With just months to go until the upcoming maize planting season, climate change and the memory of one of the worst droughts in decades during 2015, remains one of the biggest challenges facing South Africa’s crop farmers, as they look to secure crop financing and insurance cover needed to successfully cultivate a crop and mitigate the risk of failure due to climate vagaries. By Zhann Meyer, Africa head: global commodity finance at Nedbank Corporate and Investment Banking.
Vast areas of the maize triangle has experienced the worst drought in 23 years and as a result moisture levels in the soil are already low. Input cost financiers and suppliers of credit into the industry in general, will be reluctant to allow planters into fields where proof of adequate moisture levels and chemical soil mapping and rectification cannot be provided.
While these are risks that have traditionally been offset by insurance policies in the form of multi-peril or hail insurance cover, this type of cover has become increasingly expensive with many of the traditional crop insurers no longer willing to provide or increase cover in certain areas due to the risks that climate change is presenting. As a result, it is difficult for farmers to secure financing unless they have other collateral or solutions in place to mitigate against the risk of drought and the resulting low or no harvests.

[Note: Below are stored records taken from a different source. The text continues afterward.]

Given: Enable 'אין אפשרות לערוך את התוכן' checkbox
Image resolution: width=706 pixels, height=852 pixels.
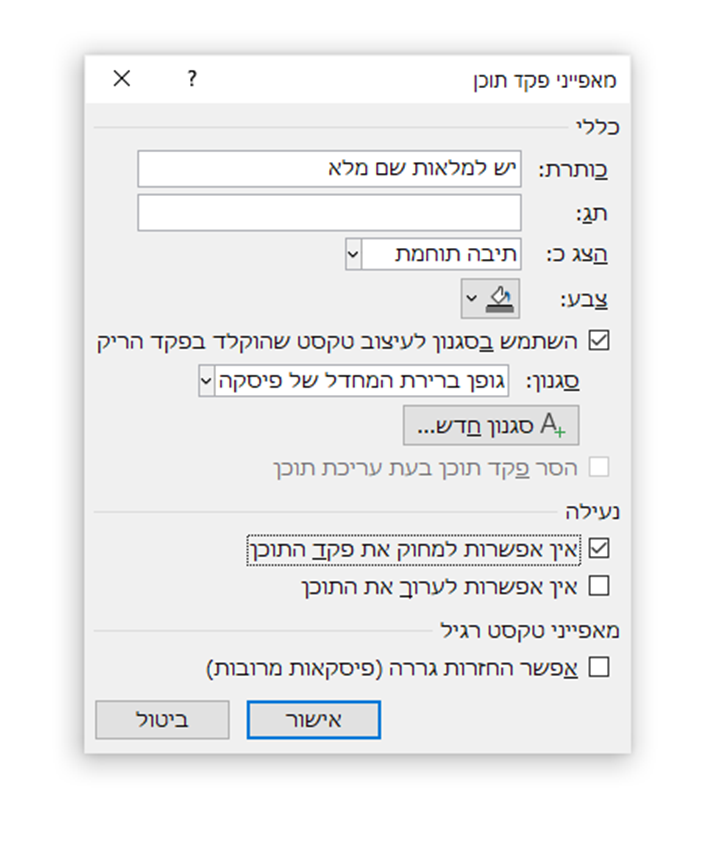Looking at the screenshot, I should click(599, 585).
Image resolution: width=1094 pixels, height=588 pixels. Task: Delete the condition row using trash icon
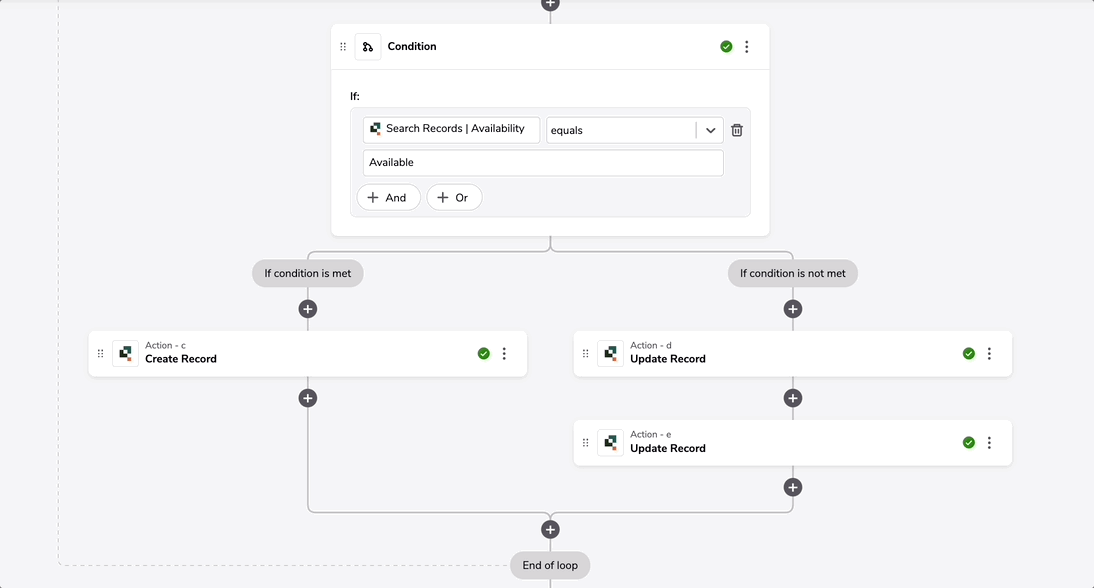click(737, 130)
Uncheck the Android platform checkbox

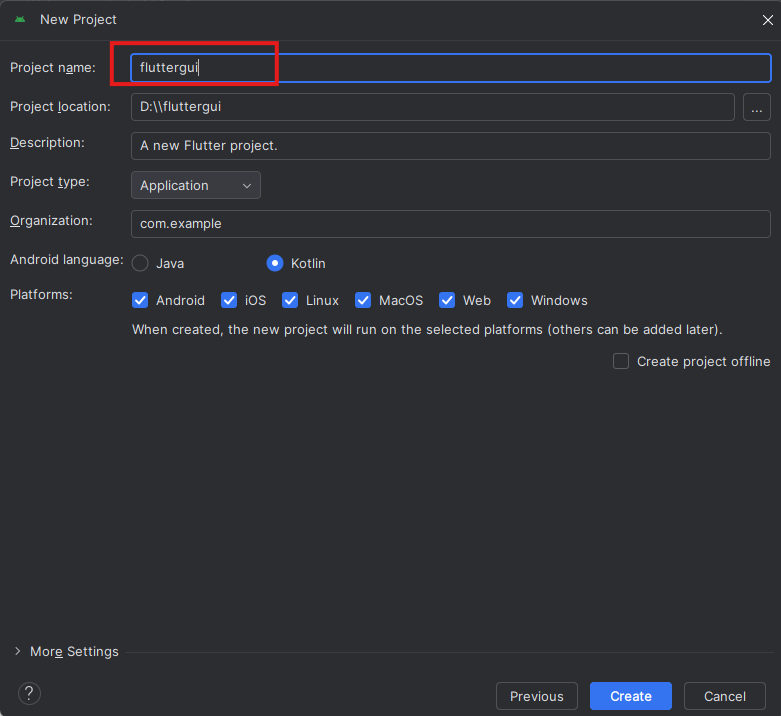click(141, 300)

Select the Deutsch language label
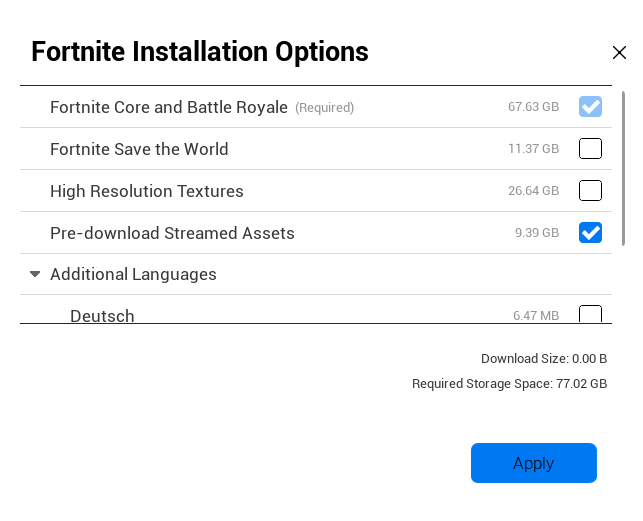(x=102, y=316)
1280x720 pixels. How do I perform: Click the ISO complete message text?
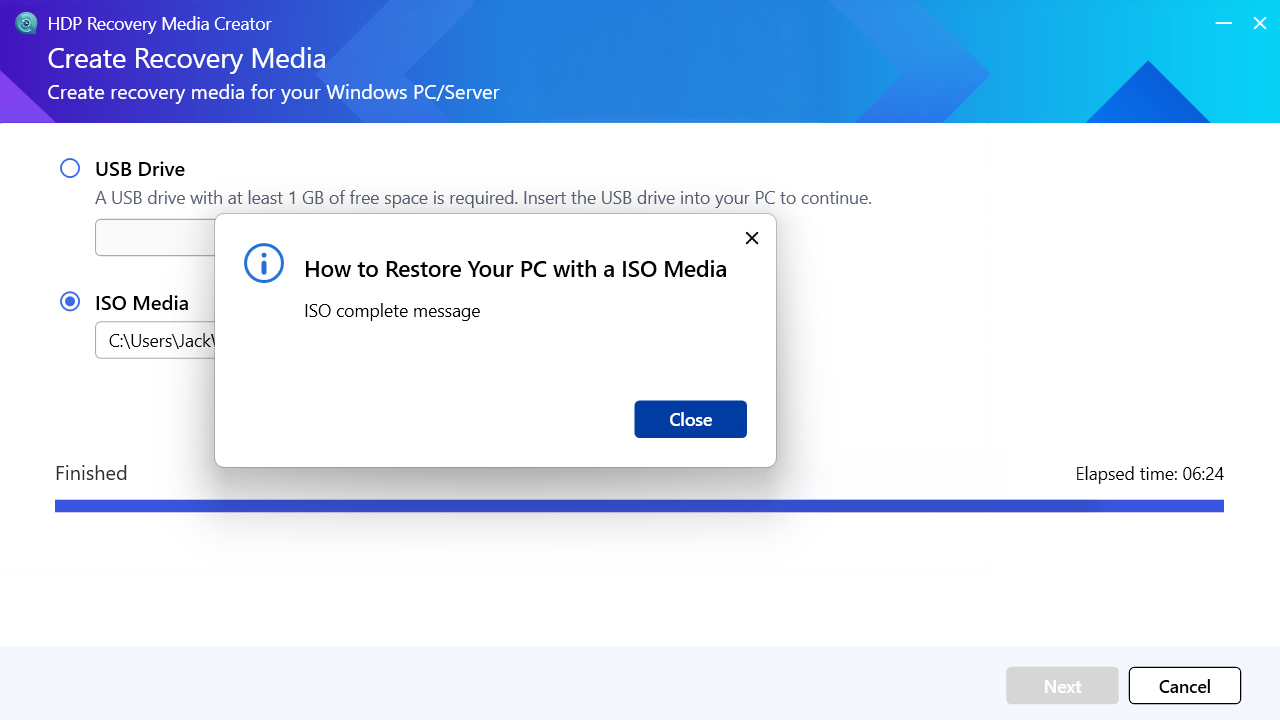pyautogui.click(x=392, y=311)
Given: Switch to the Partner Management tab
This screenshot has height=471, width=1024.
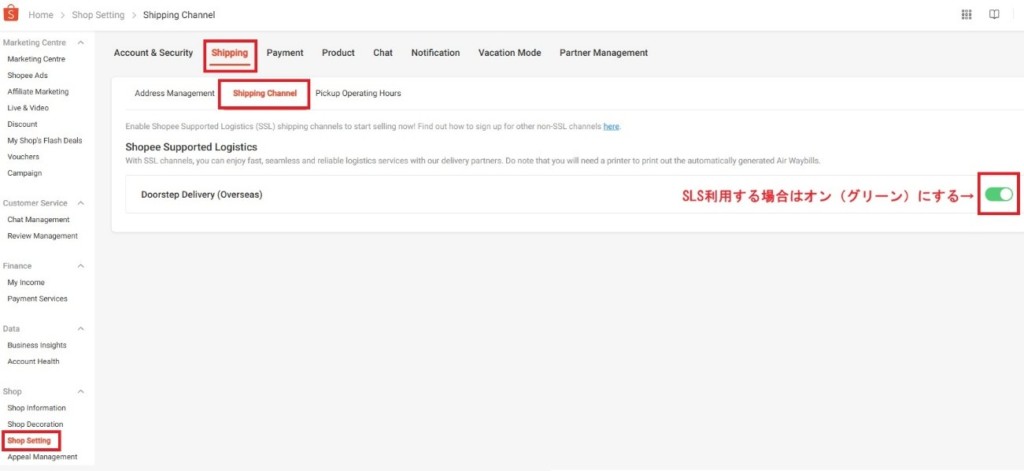Looking at the screenshot, I should pos(603,53).
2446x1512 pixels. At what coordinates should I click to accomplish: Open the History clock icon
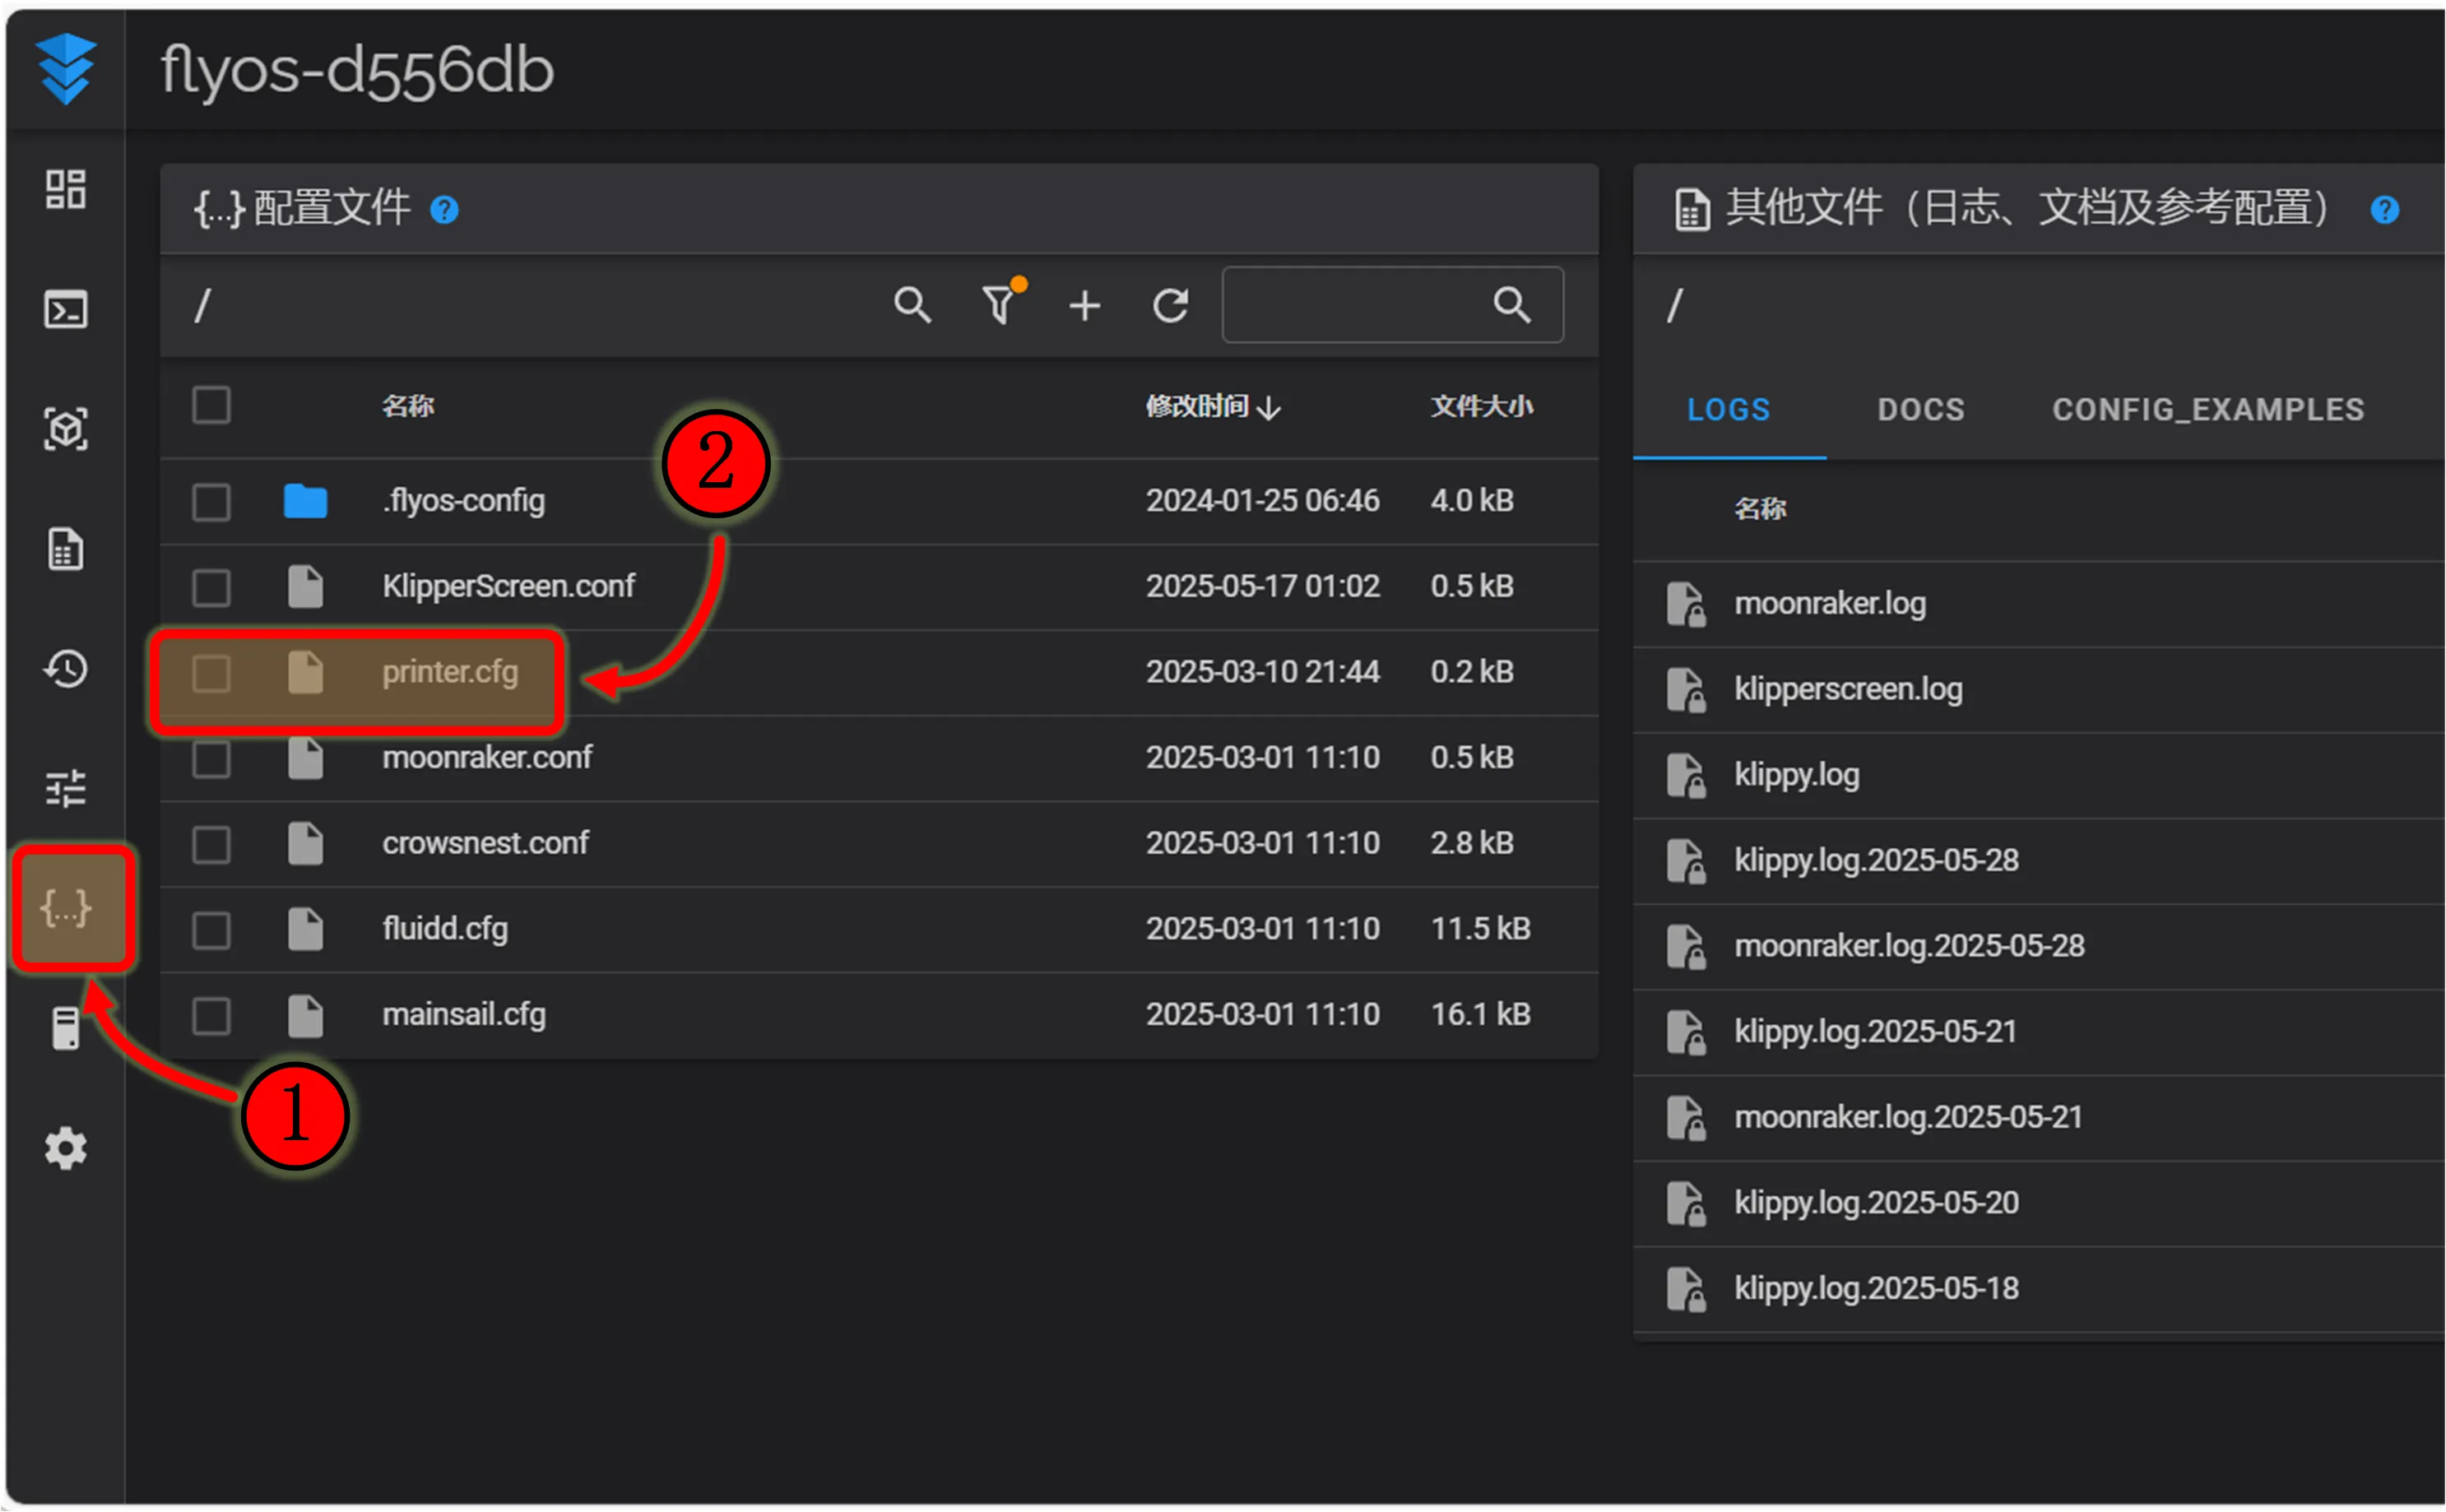point(65,669)
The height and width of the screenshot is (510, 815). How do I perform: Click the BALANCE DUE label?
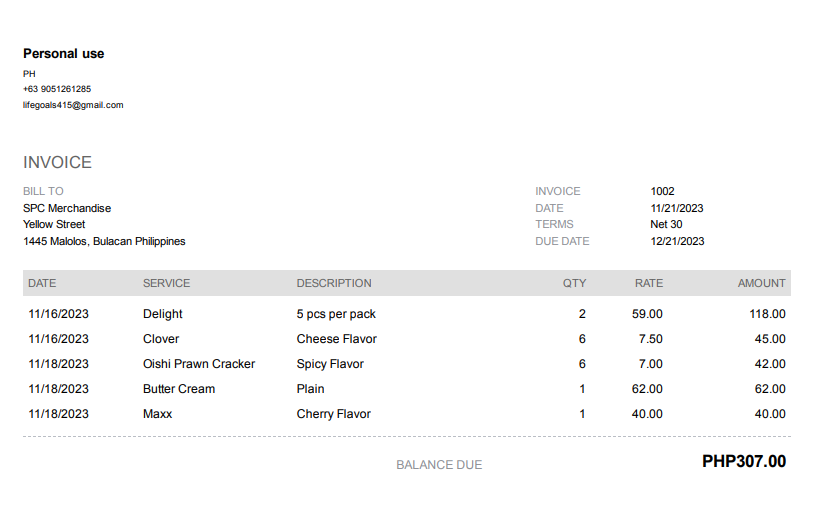click(x=439, y=465)
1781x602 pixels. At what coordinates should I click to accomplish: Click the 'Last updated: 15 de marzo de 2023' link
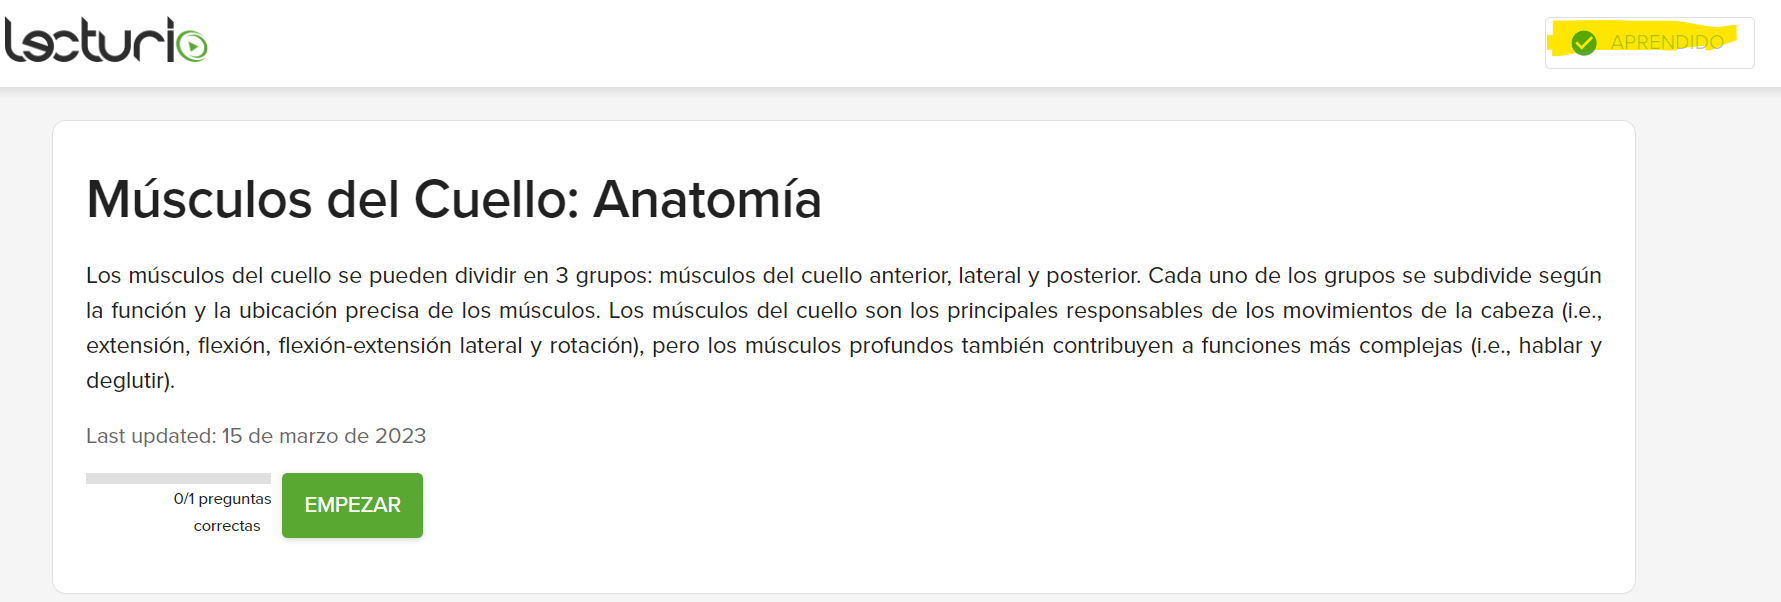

These include irrigation systems, as well as making use of precision farming technology to ensure maximum yields in normal rainfall years. Advancements in technology also means farmers have access to drought resistant seed strains as well as quicker growing cultivars, which narrows the window for things to go wrong. The faster the crops reach maturity, the later in the season you can effectively plant, which is a huge advantage should summer rains be delayed.
On the insurance side, innovative brokers and underwriters are exploring index-based weather derivative and credit-based products. This requires a lot of historical data on rainfall, heat units and other weather factors to base these indexes on, which is reasonably accurate and available in South Africa, but often not in the rest of Africa. Farmers are also taking the initiative in this regard and are putting up weather stations on their farms to gather point specific data.